:: Aim of the exercise ::
Copy the entire listing, down to the final line, exactly.

:: Provided records ::
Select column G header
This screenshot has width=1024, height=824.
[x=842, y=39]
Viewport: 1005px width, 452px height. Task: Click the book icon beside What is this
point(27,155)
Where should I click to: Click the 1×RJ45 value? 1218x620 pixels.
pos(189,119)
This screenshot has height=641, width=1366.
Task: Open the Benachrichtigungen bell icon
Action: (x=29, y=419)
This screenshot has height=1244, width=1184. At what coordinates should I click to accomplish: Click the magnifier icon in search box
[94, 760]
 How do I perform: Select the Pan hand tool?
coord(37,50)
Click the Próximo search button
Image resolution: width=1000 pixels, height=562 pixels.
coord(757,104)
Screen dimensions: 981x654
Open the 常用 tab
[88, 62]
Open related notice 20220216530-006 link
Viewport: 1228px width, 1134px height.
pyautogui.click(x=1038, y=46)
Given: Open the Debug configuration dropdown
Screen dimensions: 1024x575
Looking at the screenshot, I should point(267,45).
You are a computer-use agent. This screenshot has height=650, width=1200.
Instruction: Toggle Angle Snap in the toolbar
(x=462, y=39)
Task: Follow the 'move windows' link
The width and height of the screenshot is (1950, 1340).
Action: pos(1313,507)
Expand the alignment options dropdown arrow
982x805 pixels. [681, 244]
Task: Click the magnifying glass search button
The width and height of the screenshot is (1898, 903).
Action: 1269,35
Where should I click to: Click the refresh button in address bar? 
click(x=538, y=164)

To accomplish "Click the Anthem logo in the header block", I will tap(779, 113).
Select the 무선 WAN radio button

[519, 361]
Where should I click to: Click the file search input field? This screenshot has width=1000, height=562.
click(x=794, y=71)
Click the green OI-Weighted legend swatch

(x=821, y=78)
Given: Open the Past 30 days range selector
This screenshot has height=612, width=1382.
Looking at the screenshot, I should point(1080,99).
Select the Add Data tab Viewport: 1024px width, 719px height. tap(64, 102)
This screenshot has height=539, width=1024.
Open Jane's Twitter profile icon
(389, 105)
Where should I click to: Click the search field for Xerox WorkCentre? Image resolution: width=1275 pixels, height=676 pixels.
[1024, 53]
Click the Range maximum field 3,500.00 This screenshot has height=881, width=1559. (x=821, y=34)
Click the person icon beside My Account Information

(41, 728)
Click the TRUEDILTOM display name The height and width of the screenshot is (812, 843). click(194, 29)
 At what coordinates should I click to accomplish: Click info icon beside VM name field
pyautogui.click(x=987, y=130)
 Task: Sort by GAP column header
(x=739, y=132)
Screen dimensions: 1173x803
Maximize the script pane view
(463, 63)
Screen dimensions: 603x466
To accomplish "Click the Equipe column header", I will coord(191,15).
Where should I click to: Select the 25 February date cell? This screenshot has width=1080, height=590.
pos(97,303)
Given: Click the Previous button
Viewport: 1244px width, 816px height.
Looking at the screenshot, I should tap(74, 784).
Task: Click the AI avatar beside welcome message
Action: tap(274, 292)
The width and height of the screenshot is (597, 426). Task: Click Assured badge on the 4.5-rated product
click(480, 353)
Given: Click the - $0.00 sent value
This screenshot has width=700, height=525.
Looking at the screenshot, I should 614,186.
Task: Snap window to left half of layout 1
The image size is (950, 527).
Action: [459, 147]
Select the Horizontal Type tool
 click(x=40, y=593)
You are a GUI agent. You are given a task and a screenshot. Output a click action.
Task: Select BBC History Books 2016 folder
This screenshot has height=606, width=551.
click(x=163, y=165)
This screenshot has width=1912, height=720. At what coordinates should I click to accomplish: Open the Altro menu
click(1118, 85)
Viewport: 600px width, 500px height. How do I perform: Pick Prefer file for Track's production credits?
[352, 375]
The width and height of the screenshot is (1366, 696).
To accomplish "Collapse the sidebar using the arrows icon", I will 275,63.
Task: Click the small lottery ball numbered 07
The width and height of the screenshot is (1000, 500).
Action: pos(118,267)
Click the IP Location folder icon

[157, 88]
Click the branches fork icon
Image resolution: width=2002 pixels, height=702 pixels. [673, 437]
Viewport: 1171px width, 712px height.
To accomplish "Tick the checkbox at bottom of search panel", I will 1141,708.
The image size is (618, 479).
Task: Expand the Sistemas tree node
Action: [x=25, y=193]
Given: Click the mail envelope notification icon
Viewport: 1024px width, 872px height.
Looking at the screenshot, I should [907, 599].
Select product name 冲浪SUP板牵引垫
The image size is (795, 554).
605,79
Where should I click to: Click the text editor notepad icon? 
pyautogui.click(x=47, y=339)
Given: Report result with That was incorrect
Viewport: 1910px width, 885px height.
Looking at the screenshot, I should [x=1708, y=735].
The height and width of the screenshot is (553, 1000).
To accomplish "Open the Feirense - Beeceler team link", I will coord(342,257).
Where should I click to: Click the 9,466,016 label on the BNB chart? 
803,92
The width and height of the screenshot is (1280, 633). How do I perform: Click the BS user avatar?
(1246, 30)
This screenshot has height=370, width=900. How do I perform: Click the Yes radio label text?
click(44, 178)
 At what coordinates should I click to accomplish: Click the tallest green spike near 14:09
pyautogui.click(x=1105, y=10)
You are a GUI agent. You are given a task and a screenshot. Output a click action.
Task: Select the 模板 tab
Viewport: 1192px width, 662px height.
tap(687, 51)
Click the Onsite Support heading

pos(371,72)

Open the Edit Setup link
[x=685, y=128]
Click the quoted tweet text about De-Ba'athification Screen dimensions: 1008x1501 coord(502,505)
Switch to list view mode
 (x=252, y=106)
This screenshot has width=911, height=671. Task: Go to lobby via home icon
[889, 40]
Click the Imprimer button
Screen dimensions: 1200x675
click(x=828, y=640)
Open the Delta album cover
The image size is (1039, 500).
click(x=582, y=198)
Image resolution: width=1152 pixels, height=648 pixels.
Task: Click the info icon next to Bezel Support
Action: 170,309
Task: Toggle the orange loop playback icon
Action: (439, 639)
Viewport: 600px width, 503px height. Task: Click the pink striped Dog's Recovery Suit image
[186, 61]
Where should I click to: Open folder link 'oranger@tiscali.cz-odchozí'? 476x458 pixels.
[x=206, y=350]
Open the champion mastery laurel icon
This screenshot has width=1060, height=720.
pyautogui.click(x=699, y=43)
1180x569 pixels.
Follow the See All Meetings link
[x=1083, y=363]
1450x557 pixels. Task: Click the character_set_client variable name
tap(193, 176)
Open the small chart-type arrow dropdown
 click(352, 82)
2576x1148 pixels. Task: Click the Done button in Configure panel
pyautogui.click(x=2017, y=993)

:: The completed task ::
Select column G header
This screenshot has width=1024, height=824.
[x=842, y=39]
Viewport: 1005px width, 452px height. Task: Click the book icon beside What is this
point(27,155)
Where should I click to: Click the 1×RJ45 value? 1218x620 pixels.
pos(189,119)
This screenshot has height=641, width=1366.
Task: Open the Benachrichtigungen bell icon
Action: (x=29, y=419)
This screenshot has height=1244, width=1184. At what coordinates should I click to accomplish: Click the magnifier icon in search box
[94, 760]
 How do I perform: Select the Pan hand tool?
coord(37,50)
Click the Próximo search button
Image resolution: width=1000 pixels, height=562 pixels.
coord(757,104)
Screen dimensions: 981x654
Open the 常用 tab
[88, 62]
Open related notice 20220216530-006 link
Viewport: 1228px width, 1134px height.
pyautogui.click(x=1038, y=46)
Given: Open the Debug configuration dropdown
Screen dimensions: 1024x575
Looking at the screenshot, I should point(267,45).
You are a computer-use agent. This screenshot has height=650, width=1200.
Instruction: Toggle Angle Snap in the toolbar
(x=462, y=39)
Task: Follow the 'move windows' link
The width and height of the screenshot is (1950, 1340).
Action: pos(1313,507)
Expand the alignment options dropdown arrow
982x805 pixels. [681, 244]
Task: Click the magnifying glass search button
The width and height of the screenshot is (1898, 903).
Action: 1269,35
Where should I click to: Click the refresh button in address bar? 
click(x=538, y=164)

To accomplish "Click the Anthem logo in the header block", I will tap(779, 113).
Select the 무선 WAN radio button

[519, 361]
Where should I click to: Click the file search input field? This screenshot has width=1000, height=562.
click(x=794, y=71)
Click the green OI-Weighted legend swatch

(x=821, y=78)
Given: Open the Past 30 days range selector
This screenshot has height=612, width=1382.
Looking at the screenshot, I should point(1080,99).
Select the Add Data tab Viewport: 1024px width, 719px height. tap(64, 102)
This screenshot has height=539, width=1024.
Open Jane's Twitter profile icon
(389, 105)
Where should I click to: Click the search field for Xerox WorkCentre? Image resolution: width=1275 pixels, height=676 pixels.
[1024, 53]
Click the Range maximum field 3,500.00 This screenshot has height=881, width=1559. (x=821, y=34)
Click the person icon beside My Account Information

(41, 728)
Click the TRUEDILTOM display name The height and width of the screenshot is (812, 843). click(194, 29)
 At what coordinates should I click to accomplish: Click info icon beside VM name field
pyautogui.click(x=987, y=130)
 Task: Sort by GAP column header
(x=739, y=132)
Screen dimensions: 1173x803
Maximize the script pane view
(463, 63)
Screen dimensions: 603x466
To accomplish "Click the Equipe column header", I will coord(191,15).
Where should I click to: Select the 25 February date cell? This screenshot has width=1080, height=590.
pos(97,303)
Given: Click the Previous button
Viewport: 1244px width, 816px height.
Looking at the screenshot, I should tap(74, 784).
Task: Click the AI avatar beside welcome message
Action: tap(274, 292)
The width and height of the screenshot is (597, 426). Task: Click Assured badge on the 4.5-rated product
click(480, 353)
Given: Click the - $0.00 sent value
This screenshot has width=700, height=525.
Looking at the screenshot, I should 614,186.
Task: Snap window to left half of layout 1
The image size is (950, 527).
Action: [459, 147]
Select the Horizontal Type tool
 click(x=40, y=593)
You are a GUI agent. You are given a task and a screenshot. Output a click action.
Task: Select BBC History Books 2016 folder
This screenshot has height=606, width=551.
click(x=163, y=165)
This screenshot has width=1912, height=720. At what coordinates should I click to accomplish: Open the Altro menu
click(1118, 85)
Viewport: 600px width, 500px height. How do I perform: Pick Prefer file for Track's production credits?
[352, 375]
The width and height of the screenshot is (1366, 696).
To accomplish "Collapse the sidebar using the arrows icon", I will 275,63.
Task: Click the small lottery ball numbered 07
The width and height of the screenshot is (1000, 500).
Action: pos(118,267)
Click the IP Location folder icon

[157, 88]
Click the branches fork icon
Image resolution: width=2002 pixels, height=702 pixels. [673, 437]
Viewport: 1171px width, 712px height.
To accomplish "Tick the checkbox at bottom of search panel", I will 1141,708.
The image size is (618, 479).
Task: Expand the Sistemas tree node
Action: [x=25, y=193]
Given: Click the mail envelope notification icon
Viewport: 1024px width, 872px height.
Looking at the screenshot, I should [907, 599].
Select product name 冲浪SUP板牵引垫
The image size is (795, 554).
605,79
Where should I click to: Click the text editor notepad icon? 
pyautogui.click(x=47, y=339)
Given: Report result with That was incorrect
Viewport: 1910px width, 885px height.
Looking at the screenshot, I should [x=1708, y=735].
The height and width of the screenshot is (553, 1000).
To accomplish "Open the Feirense - Beeceler team link", I will coord(342,257).
Where should I click to: Click the 9,466,016 label on the BNB chart? 
803,92
The width and height of the screenshot is (1280, 633). How do I perform: Click the BS user avatar?
(1246, 30)
This screenshot has height=370, width=900. How do I perform: Click the Yes radio label text?
click(44, 178)
 At what coordinates should I click to accomplish: Click the tallest green spike near 14:09
pyautogui.click(x=1105, y=10)
You are a GUI agent. You are given a task and a screenshot. Output a click action.
Task: Select the 模板 tab
Viewport: 1192px width, 662px height.
tap(687, 51)
Click the Onsite Support heading

pos(371,72)

Open the Edit Setup link
[x=685, y=128]
Click the quoted tweet text about De-Ba'athification Screen dimensions: 1008x1501 coord(502,505)
Switch to list view mode
 (x=252, y=106)
This screenshot has width=911, height=671. Task: Go to lobby via home icon
[889, 40]
Click the Imprimer button
Screen dimensions: 1200x675
click(x=828, y=640)
Open the Delta album cover
The image size is (1039, 500).
click(x=582, y=198)
Image resolution: width=1152 pixels, height=648 pixels.
Task: Click the info icon next to Bezel Support
Action: 170,309
Task: Toggle the orange loop playback icon
Action: (439, 639)
Viewport: 600px width, 503px height. Task: Click the pink striped Dog's Recovery Suit image
[186, 61]
Where should I click to: Open folder link 'oranger@tiscali.cz-odchozí'? 476x458 pixels.
[x=206, y=350]
Open the champion mastery laurel icon
This screenshot has width=1060, height=720.
pyautogui.click(x=699, y=43)
1180x569 pixels.
Follow the See All Meetings link
[x=1083, y=363]
1450x557 pixels. Task: Click the character_set_client variable name
tap(193, 176)
Open the small chart-type arrow dropdown
 click(352, 82)
2576x1148 pixels. Task: Click the Done button in Configure panel
pyautogui.click(x=2017, y=993)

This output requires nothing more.